Abstract Body (Do not enter title and authors here): Background: Long non-coding RNAs (lncRNAs) are emerging as a promising RNA class with clinical relevance in heart failure (HF). These RNA transcripts are over 200 nucleotides long and regulate gene expression at multiple levels. While prior studies suggest circulating lncRNAs have clinical and diagnostic potential, comprehensive statistical analyses are lacking. This meta-analysis evaluates the diagnostic, risk stratification, and mechanistic roles of circulating lncRNAs in HF.

Methods: MEDLINE and EMBASE databases were searched up to March 1 2025 for studies assessing circulating lncRNAs in adult patients with HF. Exclusion criteria included non-human, non-HF, pediatric, and non-English studies as well as reviews, editorials, letters, commentaries, and abstracts. Diagnostic accuracy analyses were performed using a bivariate random-effects model in STATA 19. Correlation analysis was performed using a random effects model in R 4.5.0. Pathway enrichment and protein-protein interaction analyses were performed using RNAenrich and Cytoscape 3.10.3. Heterogeneity was evaluated via I².

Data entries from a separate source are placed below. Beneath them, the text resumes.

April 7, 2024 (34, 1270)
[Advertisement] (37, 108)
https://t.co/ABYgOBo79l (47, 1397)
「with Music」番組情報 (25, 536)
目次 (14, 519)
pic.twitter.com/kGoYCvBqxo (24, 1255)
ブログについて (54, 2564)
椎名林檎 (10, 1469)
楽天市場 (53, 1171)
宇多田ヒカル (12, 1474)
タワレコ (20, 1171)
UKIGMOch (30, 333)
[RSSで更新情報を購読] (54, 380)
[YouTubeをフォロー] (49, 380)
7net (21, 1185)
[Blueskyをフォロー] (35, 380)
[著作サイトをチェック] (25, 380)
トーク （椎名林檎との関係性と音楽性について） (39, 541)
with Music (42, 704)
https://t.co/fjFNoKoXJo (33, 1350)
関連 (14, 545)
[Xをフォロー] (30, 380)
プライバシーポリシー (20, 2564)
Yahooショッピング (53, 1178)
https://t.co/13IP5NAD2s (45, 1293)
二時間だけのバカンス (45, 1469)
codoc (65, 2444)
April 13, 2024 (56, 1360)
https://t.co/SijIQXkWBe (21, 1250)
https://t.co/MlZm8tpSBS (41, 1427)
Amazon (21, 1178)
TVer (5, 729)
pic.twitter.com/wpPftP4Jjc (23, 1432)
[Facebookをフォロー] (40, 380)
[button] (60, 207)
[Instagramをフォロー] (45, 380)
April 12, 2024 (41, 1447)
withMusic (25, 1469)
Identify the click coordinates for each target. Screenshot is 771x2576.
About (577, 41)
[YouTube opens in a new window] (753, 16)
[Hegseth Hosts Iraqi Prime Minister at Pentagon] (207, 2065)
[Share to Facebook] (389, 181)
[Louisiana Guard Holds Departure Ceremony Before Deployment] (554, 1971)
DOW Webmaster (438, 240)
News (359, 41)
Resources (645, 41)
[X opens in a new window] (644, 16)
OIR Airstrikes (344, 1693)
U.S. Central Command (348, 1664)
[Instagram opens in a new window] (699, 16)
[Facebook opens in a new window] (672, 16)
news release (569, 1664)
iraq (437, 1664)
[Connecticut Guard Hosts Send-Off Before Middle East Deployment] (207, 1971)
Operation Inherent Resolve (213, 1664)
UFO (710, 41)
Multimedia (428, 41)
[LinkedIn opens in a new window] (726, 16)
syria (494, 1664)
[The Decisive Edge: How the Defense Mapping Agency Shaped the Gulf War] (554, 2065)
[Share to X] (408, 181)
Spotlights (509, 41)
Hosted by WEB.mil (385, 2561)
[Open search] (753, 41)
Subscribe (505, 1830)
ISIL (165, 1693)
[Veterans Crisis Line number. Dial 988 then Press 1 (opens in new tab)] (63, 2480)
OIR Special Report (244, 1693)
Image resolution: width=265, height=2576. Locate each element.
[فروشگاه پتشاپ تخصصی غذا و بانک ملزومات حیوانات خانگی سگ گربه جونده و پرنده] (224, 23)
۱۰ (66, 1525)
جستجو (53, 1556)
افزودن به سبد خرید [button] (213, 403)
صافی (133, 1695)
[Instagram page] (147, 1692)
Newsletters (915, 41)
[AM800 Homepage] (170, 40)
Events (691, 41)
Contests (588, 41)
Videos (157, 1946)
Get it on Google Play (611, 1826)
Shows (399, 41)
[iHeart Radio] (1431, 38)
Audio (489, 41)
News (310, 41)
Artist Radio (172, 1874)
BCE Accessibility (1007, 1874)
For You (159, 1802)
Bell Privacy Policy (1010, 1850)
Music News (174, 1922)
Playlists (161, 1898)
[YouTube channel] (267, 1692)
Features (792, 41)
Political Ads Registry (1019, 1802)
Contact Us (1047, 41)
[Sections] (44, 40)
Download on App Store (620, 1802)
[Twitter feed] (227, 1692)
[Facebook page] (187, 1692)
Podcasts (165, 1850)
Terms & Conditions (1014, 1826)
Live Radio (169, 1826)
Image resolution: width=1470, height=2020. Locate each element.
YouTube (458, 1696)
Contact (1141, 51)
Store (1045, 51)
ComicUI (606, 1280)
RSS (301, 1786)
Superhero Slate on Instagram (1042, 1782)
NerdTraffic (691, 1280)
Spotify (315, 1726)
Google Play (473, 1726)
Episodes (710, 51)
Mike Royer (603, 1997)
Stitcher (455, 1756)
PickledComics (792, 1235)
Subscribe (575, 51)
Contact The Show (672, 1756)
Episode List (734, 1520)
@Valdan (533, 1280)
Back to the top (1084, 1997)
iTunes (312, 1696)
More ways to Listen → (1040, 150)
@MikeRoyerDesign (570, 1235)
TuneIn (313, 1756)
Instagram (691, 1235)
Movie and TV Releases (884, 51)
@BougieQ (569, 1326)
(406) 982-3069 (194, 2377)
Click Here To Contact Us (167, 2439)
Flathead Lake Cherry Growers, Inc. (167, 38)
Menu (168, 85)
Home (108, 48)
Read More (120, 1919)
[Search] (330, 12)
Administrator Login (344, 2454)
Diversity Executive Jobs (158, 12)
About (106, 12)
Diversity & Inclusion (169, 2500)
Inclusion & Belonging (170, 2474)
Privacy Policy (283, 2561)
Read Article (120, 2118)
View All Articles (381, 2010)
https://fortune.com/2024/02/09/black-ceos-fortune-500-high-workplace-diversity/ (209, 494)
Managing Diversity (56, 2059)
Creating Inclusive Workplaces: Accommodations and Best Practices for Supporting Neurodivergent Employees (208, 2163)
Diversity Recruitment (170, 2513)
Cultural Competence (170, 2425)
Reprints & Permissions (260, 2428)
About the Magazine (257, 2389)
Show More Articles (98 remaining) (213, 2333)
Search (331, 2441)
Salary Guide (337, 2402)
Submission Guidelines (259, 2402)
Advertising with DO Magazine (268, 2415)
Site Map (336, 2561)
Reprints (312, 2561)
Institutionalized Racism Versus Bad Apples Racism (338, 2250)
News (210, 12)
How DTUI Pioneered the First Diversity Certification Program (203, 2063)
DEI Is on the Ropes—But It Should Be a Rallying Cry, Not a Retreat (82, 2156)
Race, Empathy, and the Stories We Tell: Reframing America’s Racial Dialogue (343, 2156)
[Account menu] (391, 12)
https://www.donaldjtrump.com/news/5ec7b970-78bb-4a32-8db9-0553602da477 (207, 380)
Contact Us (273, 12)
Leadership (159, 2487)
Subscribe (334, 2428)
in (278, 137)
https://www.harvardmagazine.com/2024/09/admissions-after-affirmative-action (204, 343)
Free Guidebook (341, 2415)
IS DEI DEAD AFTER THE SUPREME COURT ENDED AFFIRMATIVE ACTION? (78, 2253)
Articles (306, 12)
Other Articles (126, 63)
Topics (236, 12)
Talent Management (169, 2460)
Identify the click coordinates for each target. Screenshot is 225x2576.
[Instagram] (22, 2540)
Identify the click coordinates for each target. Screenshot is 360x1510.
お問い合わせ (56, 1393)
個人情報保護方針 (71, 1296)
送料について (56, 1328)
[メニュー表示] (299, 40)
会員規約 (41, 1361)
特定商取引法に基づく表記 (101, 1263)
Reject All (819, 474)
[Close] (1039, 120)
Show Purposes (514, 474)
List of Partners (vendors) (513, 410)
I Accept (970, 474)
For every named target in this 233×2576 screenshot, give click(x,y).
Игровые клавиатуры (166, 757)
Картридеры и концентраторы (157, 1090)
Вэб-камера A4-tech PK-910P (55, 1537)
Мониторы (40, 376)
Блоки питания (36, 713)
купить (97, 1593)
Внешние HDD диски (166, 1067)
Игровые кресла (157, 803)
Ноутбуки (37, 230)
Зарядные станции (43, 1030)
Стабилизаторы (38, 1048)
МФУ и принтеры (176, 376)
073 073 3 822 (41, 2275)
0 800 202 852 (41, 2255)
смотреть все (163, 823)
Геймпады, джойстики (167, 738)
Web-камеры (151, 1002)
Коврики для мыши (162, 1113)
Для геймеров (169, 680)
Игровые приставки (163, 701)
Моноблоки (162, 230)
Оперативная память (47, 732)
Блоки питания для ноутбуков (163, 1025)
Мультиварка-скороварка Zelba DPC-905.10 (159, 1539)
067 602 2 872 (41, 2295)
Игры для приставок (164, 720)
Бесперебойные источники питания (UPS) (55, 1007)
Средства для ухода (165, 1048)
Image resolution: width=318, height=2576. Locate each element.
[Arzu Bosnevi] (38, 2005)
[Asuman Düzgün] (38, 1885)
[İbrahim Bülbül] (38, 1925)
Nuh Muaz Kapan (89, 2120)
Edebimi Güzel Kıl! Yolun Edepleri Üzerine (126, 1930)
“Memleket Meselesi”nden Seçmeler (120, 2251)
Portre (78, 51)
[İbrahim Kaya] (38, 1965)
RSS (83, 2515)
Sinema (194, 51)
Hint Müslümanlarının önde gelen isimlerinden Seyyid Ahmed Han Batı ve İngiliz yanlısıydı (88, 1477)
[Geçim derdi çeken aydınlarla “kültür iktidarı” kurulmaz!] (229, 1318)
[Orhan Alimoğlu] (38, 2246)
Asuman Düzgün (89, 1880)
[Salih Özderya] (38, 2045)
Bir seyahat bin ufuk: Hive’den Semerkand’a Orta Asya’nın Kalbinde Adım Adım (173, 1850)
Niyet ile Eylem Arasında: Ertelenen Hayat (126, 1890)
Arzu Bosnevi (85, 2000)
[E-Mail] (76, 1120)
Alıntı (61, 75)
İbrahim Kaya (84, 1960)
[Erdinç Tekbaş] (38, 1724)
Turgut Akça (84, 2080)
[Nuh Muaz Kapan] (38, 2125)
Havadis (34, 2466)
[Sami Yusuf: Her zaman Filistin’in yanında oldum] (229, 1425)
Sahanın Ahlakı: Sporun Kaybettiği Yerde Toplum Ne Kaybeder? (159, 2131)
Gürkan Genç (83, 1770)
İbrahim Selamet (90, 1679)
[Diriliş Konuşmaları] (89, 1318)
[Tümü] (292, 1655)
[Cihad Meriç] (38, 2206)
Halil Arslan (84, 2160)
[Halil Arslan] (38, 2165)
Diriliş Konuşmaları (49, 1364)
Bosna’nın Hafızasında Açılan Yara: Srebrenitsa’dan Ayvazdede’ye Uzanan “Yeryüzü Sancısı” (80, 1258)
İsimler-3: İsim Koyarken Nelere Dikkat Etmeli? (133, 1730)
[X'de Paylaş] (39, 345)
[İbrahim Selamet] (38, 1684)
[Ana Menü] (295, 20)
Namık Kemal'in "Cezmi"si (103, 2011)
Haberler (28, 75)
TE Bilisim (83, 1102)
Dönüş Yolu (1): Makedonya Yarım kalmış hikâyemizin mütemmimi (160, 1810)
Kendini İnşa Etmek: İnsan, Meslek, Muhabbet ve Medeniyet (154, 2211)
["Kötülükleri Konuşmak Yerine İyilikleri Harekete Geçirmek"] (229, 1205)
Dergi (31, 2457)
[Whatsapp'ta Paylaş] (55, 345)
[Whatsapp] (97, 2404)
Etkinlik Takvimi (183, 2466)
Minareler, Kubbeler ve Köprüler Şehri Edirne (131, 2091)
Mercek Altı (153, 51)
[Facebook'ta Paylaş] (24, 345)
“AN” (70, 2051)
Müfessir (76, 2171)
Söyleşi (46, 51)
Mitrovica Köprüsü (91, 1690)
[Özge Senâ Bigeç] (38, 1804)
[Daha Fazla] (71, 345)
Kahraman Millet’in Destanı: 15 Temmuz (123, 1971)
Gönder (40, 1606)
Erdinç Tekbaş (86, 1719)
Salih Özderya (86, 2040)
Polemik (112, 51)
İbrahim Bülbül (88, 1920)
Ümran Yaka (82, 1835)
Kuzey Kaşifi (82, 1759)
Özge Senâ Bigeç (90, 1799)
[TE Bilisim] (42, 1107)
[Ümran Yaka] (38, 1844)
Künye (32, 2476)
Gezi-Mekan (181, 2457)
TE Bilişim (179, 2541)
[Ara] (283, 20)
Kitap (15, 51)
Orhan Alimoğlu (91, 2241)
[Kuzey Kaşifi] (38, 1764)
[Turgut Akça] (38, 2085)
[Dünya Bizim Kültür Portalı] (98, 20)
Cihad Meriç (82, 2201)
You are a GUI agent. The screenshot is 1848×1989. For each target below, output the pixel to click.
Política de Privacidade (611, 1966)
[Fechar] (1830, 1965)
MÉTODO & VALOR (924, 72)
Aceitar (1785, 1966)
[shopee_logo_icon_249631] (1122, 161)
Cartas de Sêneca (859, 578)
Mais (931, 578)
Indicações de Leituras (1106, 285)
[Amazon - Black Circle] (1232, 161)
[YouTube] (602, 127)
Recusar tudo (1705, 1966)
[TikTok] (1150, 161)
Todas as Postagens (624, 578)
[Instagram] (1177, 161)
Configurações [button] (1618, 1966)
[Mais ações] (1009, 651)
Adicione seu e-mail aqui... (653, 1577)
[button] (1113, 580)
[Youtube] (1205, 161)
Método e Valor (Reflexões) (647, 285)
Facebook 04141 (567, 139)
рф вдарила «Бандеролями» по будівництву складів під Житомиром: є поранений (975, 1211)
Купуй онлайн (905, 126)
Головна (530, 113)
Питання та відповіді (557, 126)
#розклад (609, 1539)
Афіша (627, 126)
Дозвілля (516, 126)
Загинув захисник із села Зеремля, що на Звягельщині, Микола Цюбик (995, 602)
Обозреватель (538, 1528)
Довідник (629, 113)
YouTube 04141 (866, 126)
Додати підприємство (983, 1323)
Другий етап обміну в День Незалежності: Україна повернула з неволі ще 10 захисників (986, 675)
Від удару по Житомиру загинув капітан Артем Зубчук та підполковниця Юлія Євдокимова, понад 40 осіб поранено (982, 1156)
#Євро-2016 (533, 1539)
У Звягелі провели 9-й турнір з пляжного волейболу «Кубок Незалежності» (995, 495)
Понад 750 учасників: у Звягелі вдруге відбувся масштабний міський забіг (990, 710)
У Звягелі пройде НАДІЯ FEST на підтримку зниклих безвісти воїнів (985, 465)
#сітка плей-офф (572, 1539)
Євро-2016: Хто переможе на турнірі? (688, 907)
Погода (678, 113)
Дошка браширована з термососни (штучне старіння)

Results: After screening 955 titles, 34 studies involving 49 unique lncRNAs were included. Of these lncRNAs, 29 were significantly upregulated and 9 significantly downregulated (p < 0.05), while 5 showed no difference and 6 had unclear findings in HF. Diagnostic meta-analysis (8 studies, n = 1245) yielded a pooled sensitivity of 0.82 (95% CI: 0.68 – 0.91), specificity of 0.92 (95% CI: 0.85 – 0.96), and diagnostic odds ratio of 54 (95% CI: 26 – 112). Area under the curve of the summary receiver operating characteristic curve was 0.94 (95% CI: 0.92 – 0.96). Correlation analysis (5 studies, n = 593) showed a significant negative correlation between lncRNA levels and LVEF (r = -0.49, 95% CI: -0.58 – -0.39, p < 0.0001). Pathway enrichment analysis highlighted pathways involving growth factor receptors and second messengers, interleukins, and IL-4 and IL-13 in particular as important lncRNA-related pathways in HF. Tumour protein p53 (TP53), Suppressor of Mothers Against Decapentaplegic 4 (SMAD4), and specificity protein 1 (SP1) were identified as hub genes in these pathways.

Conclusion: Circulating lncRNAs can differentiate HF from non-HF patients and correlate with cardiac function, aiding diagnosis and risk stratification. We also demonstrated potential pathophysiological roles of lncRNAs in HF involving growth factor receptors, IL-4, and IL-13.